You may not see these properties for sale in your local paper, but apparently there’s a booming business in converting Cold War-era missile silos into fashionable, subterranean homes. At the forefront of this movement are Edward and Dianna Peden, who run the company 20th Century Castles (hosted at the aptly named Missilebases.com) from their “underground offices,” and help put defunct missile complexes into the hands of interested buyers — over 49 so far.
After building their own home from the super-hardened concrete husk of an Atlas-E launch site, the Peden’s decided to help others who shared their dream of living in a place that could withstand multi-megaton blasts. Looking at the specs on the properties, it’s easy to see the appeal: huge amounts of floor space, ample land as part of the deal, easy heating and cooling, and the James Bond appeal of living in a secret underground lair. The site also touts the unique, collectibility of these properties as well. They claim that due to the provisions of international treaties sites decomissioned after 1965 are being imploded, making these properties exceedingly rare.
Though understandably desirable, the features of these unique properties are often a strange mix of the mundane and the bizarre. Take for instance, this description of the average Atlas-E missile base:
Heavy concrete construction with 18″ thick ceilings and walls with a 3 ft. layer of earth covering all structures make heating and cooling easy, as well as providing ample protection from storms etc. App.1500 sq. ft of floor-space with minimal stairs; the only of our structures with drive-in access. The Atlas E is the most highly desired for retrofit use. [...] The Missile Bay lies to the east, and it has outside drive-in access through a 47 ton blast door, which is 20 ft. wide and 18 ft. high.

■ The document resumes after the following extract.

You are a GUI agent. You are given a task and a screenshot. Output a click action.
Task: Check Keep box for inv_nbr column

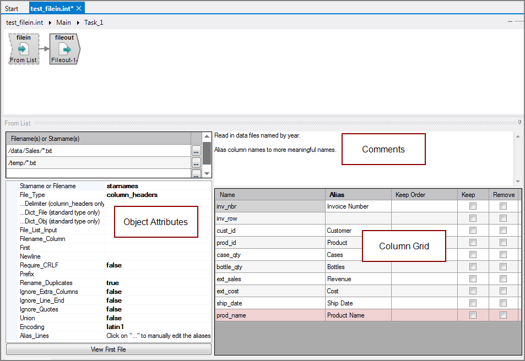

Now, you might think that building a home inside a concrete subterranean bunker originally designed to rain atomic death on to humanity might be a little far fetched, but many have already taken up the challenge. People have turned these sterile bunkers into comfortable looking homes, one even adding his own airstrip. Not the least of these startling transformations is Jackson Heights High & Middle School. Though not a customer of 20th Century Castles, it was built on an old Atlas-E site and is a clever example of property recycling.
Some might be worried that because these sites once housed nuclear weapons, there may be some kind of lingering health risk. For the worry-wort in the family, 20th Century Castles points out:
The U.S. Army Corps of Engineers is mandated through the F.U.D.S. (Formerly Used Defense Sites) program to collect environmental data and remediate any problems on these first generations sites, giving owners information and protection as to any residual contamination issues.
So if you’ve got $200k-3mil lying around, a can-do attitude, and DIY mentality, then why wait? Buy a missile base today!